DANS BagIt Profile v1.0.0¶
Introduction¶
Version¶
- Document version: 1.0.0
- Publication date: 2024-02-06
Status¶
- ARCHIVED
THIS VERSION OF THE PROFILE IS NO LONGER IN USE.
Scope¶
This document specifies what constitutes an acceptable DANS bag. This includes all the requirements for a bag to be successfully processed by the ingest workflow.
Version 1.0.0 covers the requirements used by the DANS Data Stations and the Vault as a Service.
(DANS internal note: DANS BagIt Profile is also being used in the migration from EASY to the Data Stations. Some rules are modified for migration deposits. See Migration Supplement.)
Overview and conventions¶
Keywords¶
The keywords "MUST", "MUST NOT", "REQUIRED", "SHALL", "SHALL NOT", "SHOULD", "SHOULD NOT", "RECOMMENDED", "MAY", and " OPTIONAL" in this document are to be interpreted as described in RFC 2119.
The keyword "SHOULD" is also used to specify requirements that are impossible or impractical to check by the archival organization (i.e.
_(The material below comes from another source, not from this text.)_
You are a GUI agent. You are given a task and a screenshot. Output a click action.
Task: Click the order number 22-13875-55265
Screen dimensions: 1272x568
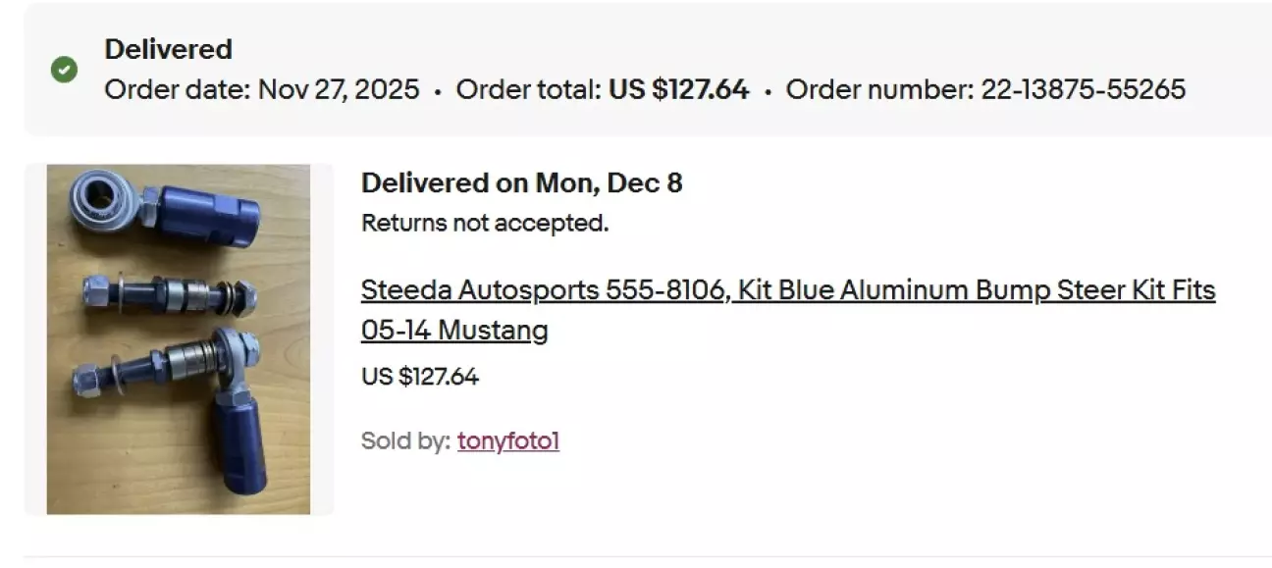pos(1083,90)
DANS). The client should do its best to meet these requirements, but not rely on their being validated by the archival organization.
Subdivisions¶
The requirements are subdivided into the following sections:
- BagIt-related requirements - requirements that refer back to the BagIt specifications
- Structural requirements - requirements regarding the directories and files in the bag
- Metadata requirements - requirements regarding the metadata files included in the bag
- Data Station context requirements - requirements regarding the Data Station where the dataset is to be created or modified; these do not apply to the Vault as a Service
- Vault as a Service context requirements - requirements that are only applicable to the Vault as a Service and not to the Data Stations
The sections are numbered and may have numbered subsections. The requirements themselves are stated as numbered rules. Rules may have parts that are labeled with letters: (a), (b), (c), etc. To uniquely identify a specific rule, use the notation
<section-nr>[.<subsection-nr>].<rule-nr> [(<letter>)]
Example: 2.3.4 (e)
means part e of the fourth rule in subsection 3 of section 2.
XML namespaces¶
When referring to XML element or attribute names or attribute values that have a prefix (such as dcterms:identifier
)
an element in a certain namespace is intended. The table below lists the mapping from prefix to namespace. In the actual
document, the namespace may be bound to a different prefix, or be the default namespace.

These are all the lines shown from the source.